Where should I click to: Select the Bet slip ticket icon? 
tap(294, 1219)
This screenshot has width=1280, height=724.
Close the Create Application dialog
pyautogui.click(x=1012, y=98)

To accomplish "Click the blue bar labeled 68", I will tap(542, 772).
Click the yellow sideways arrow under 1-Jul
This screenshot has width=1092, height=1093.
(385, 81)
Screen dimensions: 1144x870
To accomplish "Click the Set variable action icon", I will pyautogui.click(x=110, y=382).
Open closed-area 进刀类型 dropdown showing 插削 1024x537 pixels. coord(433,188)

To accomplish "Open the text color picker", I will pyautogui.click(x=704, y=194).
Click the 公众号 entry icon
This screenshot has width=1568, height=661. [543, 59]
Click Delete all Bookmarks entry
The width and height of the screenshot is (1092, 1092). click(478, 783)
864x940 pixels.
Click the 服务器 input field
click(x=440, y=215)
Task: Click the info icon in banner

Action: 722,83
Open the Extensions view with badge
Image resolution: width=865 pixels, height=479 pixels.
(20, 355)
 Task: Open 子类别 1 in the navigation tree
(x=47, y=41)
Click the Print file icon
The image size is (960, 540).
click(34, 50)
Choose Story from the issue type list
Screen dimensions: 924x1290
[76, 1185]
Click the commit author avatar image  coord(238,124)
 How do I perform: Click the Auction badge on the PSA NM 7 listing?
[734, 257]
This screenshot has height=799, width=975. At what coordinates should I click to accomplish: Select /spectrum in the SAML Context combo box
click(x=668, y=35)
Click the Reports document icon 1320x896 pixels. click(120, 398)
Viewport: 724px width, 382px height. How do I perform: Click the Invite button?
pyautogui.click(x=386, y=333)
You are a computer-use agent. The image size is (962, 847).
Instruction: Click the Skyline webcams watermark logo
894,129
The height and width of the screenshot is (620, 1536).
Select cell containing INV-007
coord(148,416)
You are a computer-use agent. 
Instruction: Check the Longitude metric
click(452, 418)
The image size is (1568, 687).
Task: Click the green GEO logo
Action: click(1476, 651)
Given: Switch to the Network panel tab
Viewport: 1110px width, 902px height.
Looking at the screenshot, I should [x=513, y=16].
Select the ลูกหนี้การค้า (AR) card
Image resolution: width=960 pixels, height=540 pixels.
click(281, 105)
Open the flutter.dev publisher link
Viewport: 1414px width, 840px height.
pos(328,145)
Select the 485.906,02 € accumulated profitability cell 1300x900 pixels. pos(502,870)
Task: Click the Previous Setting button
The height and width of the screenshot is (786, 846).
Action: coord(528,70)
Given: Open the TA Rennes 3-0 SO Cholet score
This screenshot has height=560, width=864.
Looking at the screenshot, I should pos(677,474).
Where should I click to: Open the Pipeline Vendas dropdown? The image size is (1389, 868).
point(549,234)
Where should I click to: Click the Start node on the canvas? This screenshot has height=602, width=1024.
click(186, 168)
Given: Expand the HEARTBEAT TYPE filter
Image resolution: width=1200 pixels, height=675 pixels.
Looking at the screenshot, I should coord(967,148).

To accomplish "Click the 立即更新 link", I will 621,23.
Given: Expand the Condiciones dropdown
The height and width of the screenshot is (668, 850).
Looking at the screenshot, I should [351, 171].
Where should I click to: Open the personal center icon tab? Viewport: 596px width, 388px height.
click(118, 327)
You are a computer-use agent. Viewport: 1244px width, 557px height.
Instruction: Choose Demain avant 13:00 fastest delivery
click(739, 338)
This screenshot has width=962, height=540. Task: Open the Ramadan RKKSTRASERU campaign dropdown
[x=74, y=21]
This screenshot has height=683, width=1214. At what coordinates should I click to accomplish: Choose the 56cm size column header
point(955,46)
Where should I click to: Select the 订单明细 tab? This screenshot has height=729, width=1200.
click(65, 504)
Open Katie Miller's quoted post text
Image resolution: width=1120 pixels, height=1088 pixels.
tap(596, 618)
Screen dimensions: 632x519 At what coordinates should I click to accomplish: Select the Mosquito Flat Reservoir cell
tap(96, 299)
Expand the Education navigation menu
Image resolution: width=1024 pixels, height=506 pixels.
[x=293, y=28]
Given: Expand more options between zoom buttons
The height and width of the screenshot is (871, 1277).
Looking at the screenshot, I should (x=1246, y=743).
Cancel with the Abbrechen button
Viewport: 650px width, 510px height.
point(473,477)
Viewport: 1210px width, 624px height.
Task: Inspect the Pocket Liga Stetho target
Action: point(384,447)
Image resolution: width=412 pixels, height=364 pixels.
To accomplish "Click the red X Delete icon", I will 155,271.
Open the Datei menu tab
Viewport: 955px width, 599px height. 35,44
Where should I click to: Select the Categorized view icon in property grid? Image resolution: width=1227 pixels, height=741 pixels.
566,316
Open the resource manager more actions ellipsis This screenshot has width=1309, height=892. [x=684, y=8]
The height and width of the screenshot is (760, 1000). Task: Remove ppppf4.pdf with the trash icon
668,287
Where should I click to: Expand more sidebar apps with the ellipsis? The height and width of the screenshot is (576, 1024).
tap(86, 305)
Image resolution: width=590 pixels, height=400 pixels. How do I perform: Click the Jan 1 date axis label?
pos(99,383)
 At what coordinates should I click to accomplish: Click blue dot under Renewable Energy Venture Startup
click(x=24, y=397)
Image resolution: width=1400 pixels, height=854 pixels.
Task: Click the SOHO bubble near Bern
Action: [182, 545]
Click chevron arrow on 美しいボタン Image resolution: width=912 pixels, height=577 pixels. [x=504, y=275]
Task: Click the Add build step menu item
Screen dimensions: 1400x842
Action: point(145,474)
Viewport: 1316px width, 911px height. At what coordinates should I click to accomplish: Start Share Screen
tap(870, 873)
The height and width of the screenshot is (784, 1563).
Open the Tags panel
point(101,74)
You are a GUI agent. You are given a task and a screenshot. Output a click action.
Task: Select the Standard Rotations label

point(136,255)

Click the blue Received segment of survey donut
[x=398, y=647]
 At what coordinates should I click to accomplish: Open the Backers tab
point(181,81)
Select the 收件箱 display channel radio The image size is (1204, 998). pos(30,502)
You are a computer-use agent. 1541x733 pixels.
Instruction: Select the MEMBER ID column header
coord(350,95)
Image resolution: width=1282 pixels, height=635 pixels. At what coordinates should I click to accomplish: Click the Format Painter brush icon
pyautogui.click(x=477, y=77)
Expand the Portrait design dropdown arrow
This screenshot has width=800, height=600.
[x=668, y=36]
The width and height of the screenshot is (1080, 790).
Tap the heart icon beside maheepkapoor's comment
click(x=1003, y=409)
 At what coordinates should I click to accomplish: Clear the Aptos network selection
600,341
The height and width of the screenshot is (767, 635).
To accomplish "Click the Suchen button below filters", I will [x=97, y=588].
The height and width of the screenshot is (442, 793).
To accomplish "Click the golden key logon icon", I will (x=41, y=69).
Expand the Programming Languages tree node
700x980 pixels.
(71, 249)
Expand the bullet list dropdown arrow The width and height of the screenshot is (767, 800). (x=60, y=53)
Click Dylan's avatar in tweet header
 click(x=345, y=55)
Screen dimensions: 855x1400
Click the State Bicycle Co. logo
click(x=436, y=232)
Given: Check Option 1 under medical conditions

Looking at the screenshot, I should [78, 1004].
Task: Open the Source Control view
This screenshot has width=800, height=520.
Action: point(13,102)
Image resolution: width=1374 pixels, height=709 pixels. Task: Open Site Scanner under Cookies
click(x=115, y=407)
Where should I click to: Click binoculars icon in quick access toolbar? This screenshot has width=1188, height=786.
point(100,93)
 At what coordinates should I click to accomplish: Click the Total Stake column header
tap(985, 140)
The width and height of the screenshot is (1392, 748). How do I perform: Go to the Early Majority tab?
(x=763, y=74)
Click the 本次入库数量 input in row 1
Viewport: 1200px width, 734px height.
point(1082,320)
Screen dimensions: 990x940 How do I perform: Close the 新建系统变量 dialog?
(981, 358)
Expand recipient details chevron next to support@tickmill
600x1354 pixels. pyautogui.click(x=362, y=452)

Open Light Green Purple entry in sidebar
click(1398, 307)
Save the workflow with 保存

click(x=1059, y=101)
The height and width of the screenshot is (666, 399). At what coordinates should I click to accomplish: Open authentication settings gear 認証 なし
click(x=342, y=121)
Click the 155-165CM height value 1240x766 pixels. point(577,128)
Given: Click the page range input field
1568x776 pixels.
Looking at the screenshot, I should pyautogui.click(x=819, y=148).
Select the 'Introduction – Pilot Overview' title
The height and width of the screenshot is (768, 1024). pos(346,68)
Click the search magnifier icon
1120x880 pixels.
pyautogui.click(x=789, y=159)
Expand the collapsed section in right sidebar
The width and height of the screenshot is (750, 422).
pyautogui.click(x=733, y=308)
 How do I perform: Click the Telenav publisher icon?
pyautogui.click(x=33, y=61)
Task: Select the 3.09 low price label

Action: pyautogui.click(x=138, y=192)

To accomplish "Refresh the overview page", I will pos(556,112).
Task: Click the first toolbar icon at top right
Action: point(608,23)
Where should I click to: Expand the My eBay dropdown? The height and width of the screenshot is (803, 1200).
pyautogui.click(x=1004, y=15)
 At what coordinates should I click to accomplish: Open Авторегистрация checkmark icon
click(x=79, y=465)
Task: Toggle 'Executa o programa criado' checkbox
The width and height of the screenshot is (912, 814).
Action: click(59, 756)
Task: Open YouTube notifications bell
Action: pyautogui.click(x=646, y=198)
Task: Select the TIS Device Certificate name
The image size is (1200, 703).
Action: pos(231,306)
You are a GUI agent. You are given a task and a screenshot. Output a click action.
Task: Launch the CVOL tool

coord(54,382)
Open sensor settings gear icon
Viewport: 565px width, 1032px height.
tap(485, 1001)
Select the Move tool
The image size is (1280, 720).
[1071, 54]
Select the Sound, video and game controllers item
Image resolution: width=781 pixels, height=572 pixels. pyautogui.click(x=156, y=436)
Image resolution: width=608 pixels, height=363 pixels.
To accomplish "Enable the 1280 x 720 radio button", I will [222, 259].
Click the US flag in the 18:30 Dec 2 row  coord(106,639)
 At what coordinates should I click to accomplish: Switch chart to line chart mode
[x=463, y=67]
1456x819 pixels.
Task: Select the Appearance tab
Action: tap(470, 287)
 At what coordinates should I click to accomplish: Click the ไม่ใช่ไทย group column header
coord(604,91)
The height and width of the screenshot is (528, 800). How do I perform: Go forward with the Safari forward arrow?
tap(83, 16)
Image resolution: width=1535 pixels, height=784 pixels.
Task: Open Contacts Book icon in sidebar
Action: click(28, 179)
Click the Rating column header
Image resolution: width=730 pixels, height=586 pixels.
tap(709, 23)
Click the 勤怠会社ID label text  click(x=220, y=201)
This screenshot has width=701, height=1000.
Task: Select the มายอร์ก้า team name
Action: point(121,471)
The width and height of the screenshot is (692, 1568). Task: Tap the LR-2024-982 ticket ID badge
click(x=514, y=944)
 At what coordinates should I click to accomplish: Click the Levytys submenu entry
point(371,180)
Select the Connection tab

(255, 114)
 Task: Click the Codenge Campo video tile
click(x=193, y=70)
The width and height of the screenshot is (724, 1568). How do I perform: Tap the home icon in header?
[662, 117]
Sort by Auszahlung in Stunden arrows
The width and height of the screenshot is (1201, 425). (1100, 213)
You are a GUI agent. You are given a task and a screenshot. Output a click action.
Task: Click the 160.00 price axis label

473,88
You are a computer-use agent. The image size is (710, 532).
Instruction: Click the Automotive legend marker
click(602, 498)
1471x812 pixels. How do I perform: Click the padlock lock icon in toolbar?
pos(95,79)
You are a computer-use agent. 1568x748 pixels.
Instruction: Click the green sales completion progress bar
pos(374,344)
○ ○ ○ ○ ○ ○ ○
Only a number is expected here: the count of lines in the records above that include the word "computer".

Written answer
6